メッセージはメモリ節約のため 半角カナ専用。漢字どころかひらがなも出ないため,SFチックな機械的雰囲気が強い。
5 ½インチ2Dフロッピー1枚構成。植松伸夫によるBGMは内蔵BEEPでも鳴るが,サウンドボードII装着時はFM6音+PSG3音で再生される(OPムービー付き動画で確認可)。
★『NEC PC-9801』版
販売年:1986年(7月)
販売価格:5,900円(RRP)
特徴:
ハードは 640×400ドット。16色ボード増設時は4096色中16色同時発色が可能で,背景が高精細になりコマ数の少ないアニメでも細部が潰れにくい。
ところが サウンドは非搭載。当時のマニュアルにも「PC-9801版はBGM/効果音未対応」と明記され,プロジェクトEGG再販時も“無音版”として配信された。
文字はフル画面漢字が使えたが,本作はあえて半角カナ+8ドットフォントを流用し,PC-88との差異を最小化。
★『Fujitsu FM-7/77 シリーズ』版
販売年:1986年7月
販売価格:5,900円(シリーズ共通)
特徴:
グラフィックは 640×200ドット・8色でPC-88と同等。ただし標準でFM音源3声+PSG3声が使え,BGMは“厚めの和音”で鳴るのが売り。
プレイ中 PF8キーを押すとメッセージがひらがな表示に切替。これが「カタカナ読みづらい問題」を一発解決する裏ワザとして人気を呼んだ。

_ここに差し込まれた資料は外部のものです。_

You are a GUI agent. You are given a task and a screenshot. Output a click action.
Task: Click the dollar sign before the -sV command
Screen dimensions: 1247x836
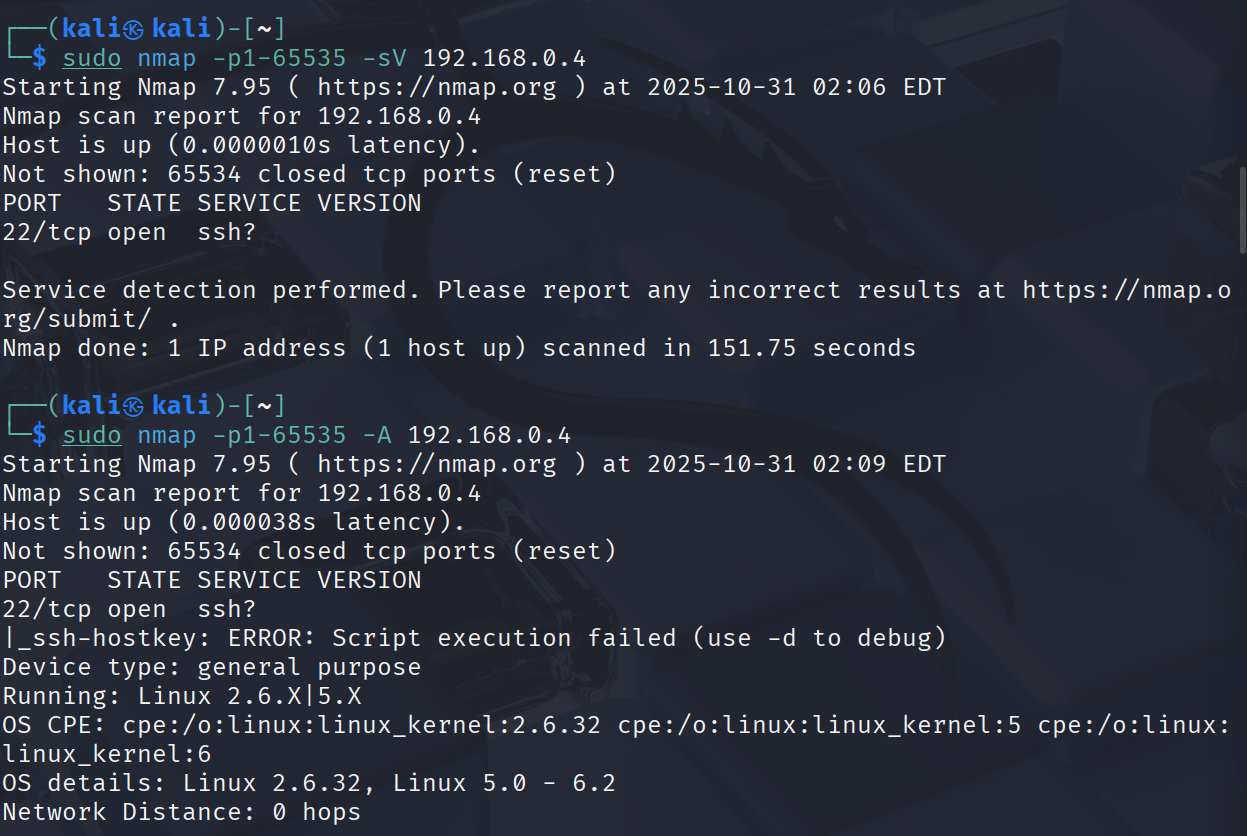[39, 57]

テープ版も併売され,自宅にFDDがないユーザーでも遊べた点が実用派から支持。
★『Sharp X1turbo』版
販売年:1986年7月
販売価格:5,900円(共通定価)
特徴:
X1turboは 640×200ドット8色(スーパーインポーズ対応)。CRTへのビデオスーパーインポーズ機能を活かし,実機ではアニメシーンだけ“外部映像乗せ”プレイを楽しむツワモノもいた。
サウンドはPSGのみ(FMボード未対応)。プロジェクトEGGでも「当時仕様でPSG音源です」と断り書きが付いたほどで,音の厚みは他機種に劣る。
キーリピートが速いX1では,文字入力のタイピング感が軽快で,コマンド総当たり型ADVとしては操作性が最良と評された。